Evidently, economic inequalities and gender-based violence are so deeply entrenched in the power structures upon which our societies are built, that they risk going unacknowledged until they are heightened by crises such as the current pandemic. Twenty-five years ago, the Beijing Declaration and Platform for Action was signed ‘‘to advance the goals of equality, development and peace for all women everywhere in the interest of all humanity.’’ Since the plan was put into action, the U.N. and its Member States has done a great deal to increase gender equality across the world. For instance, according to a recent progress report on the Beijing Declaration, more girls are in school than ever before, and 274 reforms were made in support of gender equality across the globe.

However, at an event in February this year to mark the 25th anniversary of the landmark agenda, U.N. High Commissioner for Human Rights Michelle Bachelet warned against complacency in regard to gender equality.

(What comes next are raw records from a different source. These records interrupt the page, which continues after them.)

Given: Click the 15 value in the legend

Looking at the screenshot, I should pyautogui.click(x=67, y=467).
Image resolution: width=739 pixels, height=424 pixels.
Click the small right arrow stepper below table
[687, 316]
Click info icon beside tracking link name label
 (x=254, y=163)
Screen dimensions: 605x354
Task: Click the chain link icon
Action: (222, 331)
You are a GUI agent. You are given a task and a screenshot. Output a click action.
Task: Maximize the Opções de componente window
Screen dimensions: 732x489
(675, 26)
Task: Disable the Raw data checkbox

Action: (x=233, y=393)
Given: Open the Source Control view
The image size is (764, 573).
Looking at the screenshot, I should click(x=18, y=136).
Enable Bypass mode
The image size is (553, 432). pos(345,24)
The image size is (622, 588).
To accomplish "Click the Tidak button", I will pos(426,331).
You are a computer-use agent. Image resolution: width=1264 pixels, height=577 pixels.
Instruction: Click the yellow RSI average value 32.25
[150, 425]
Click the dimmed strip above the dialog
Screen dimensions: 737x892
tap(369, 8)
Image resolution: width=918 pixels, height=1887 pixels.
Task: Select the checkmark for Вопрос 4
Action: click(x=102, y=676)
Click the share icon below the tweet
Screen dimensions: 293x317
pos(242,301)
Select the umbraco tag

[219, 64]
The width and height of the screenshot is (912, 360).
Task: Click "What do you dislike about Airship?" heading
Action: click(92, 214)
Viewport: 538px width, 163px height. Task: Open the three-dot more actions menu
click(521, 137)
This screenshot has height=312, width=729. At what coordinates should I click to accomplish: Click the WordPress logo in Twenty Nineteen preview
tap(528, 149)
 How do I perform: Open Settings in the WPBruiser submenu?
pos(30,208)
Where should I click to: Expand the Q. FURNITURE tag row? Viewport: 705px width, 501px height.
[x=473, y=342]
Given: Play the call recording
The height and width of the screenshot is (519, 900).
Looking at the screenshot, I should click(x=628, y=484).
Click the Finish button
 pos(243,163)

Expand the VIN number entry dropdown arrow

While acknowledging that the gains made towards equality have been ‘‘revolutionary,’’ the High Commissioner stated that much more needs to be done to ensure that the commitments made by Member States 25 years ago are fulfilled. Indeed, the progress report reveals that women aged 25-34 are 25% more likely to be in extreme poverty than men. Furthermore, women are still paid 16% less than men, and on average do three times as much unpaid care and domestic work as men. This indicates that women are more likely to experience long-term economic instability, which is heightened by the current crisis. Although remunerations for women and men have been implemented by many governments to make up for loss of work during the lockdown, due to the slow and limited progress across the board towards closing the gender pay gap, female workers are still faced with greater insecurity than their male counterparts.

The progress report also highlights that more needs to be done to tackle the global issue of gender-based violence. Phumzile Mlambo-Ngcuka, U.N. Under-Secretary-General and the Executive Director of U.N. Women, emphasized in her response to COVID-19 that violence against women and girls is already ‘‘an epidemic in all societies,’’ with an average of 137 women being killed by a member of their family each day. Although violence against women will no doubt intensify due to the anxieties caused by the virus and the necessary isolation measures, it is clear that the root cause of gender-based violence lies in unbalanced power relations and deeply entrenched misogyny that pervades all of our societies.

The crucial role that women are undertaking in the fight against the virus is being acknowledged by governments across the world, and the U.N. is pressing nations to protect the safety of women workers and to ensure that their individual needs are being met. In addition, the increase in domestic violence cases is rightly receiving media attention, with charities in many countries calling for government action to support victims. However, what COVID-19 has shown us is that the fight for women’s equality ought to be, as the U.N. Secretary-General stated, at the forefront of policy-making at all times, not just when the effects of inequality are heightened during crises.

COVID-19 is a threat to public health, but it has also triggered a global social and economic crisis; one which we are facing with inspiring solidarity and resilience. In a statement on the 20th March, Ms. Mlambo-Ngcuko suggested that coronavirus is providing us with an ‘‘opportunity for radical, positive action’’ to tackle long-standing inequalities. This is a time of ‘‘reckoning,’’ Mlambo-Ngcuko said, for our values as international citizens. It is an ‘‘opportunity to build back better, stronger, resilient, and equal societies.’’ Now is the time to treat the inequalities women experience on a daily basis, all over the world, as symptomatic of a global crisis that requires immediate action. The U.N. and its Member States need to drastically increase their commitments to achieving gender equality by acting as urgently and with the same level of solidarity as their responses to the COVID-19 pandemic. The international community needs to collectively acknowledge women’s rights as human rights; only then may we work towards finding the antidote to gender inequality, and work towards a future of hope for women and men across the world.